HybridFlow: Resource-Adaptive Subtask Routing for Efficient Edge-Cloud LLM Inference
Abstract
Edge-cloud collaborative inference is crucial for LLM-powered edge devices, as on-device models often lack the required reasoning capability, while cloud-only inference can be costly and slow under strict latency and token/API budgets. However, existing edge-cloud collaboration methods typically route input tasks based on their estimated difficulty. These static, coarse heuristics overlook subtask dependencies, missing opportunities for parallel execution and budget-adaptive routing.

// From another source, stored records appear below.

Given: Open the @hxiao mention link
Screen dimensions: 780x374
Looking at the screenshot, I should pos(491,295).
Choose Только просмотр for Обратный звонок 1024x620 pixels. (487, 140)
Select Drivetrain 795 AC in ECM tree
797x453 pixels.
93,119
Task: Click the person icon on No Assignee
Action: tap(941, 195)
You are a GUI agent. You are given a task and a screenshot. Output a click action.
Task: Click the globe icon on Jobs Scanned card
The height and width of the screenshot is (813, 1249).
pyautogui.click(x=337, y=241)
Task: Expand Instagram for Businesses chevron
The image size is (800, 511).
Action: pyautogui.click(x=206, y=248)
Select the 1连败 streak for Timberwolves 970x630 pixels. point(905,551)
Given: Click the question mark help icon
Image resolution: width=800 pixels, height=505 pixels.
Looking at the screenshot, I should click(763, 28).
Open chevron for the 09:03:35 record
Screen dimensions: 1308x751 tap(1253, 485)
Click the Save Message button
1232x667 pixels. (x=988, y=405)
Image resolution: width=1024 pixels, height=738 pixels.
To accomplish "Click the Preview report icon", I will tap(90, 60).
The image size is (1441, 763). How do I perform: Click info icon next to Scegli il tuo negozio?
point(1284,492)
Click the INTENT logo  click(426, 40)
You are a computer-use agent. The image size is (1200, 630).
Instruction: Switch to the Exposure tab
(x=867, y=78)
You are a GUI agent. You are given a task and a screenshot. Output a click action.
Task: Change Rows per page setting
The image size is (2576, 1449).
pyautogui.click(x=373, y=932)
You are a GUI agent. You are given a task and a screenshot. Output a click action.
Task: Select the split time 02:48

To this end, we propose HybridFlow, a resource-adaptive edge-cloud inference framework that enables parallel execution of interdependent subtasks. Specifically, we build a dependency-aware DAG for each input task, facilitating concurrent execution of subtasks once their dependencies are resolved, thereby reducing end-to-end latency. Additionally, we propose a dynamic benefit–cost utility model, optimizing the trade-off between accuracy, token/API cost, and latency in real-time. This dynamic routing minimizes unnecessary cloud usage while preserving reasoning quality. Across GPQA, MMLU-Pro, AIME24, and LiveBench-Reasoning, HybridFlow improves the cost-accuracy trade-off, reducing latency and cloud API usage while maintaining competitive accuracy.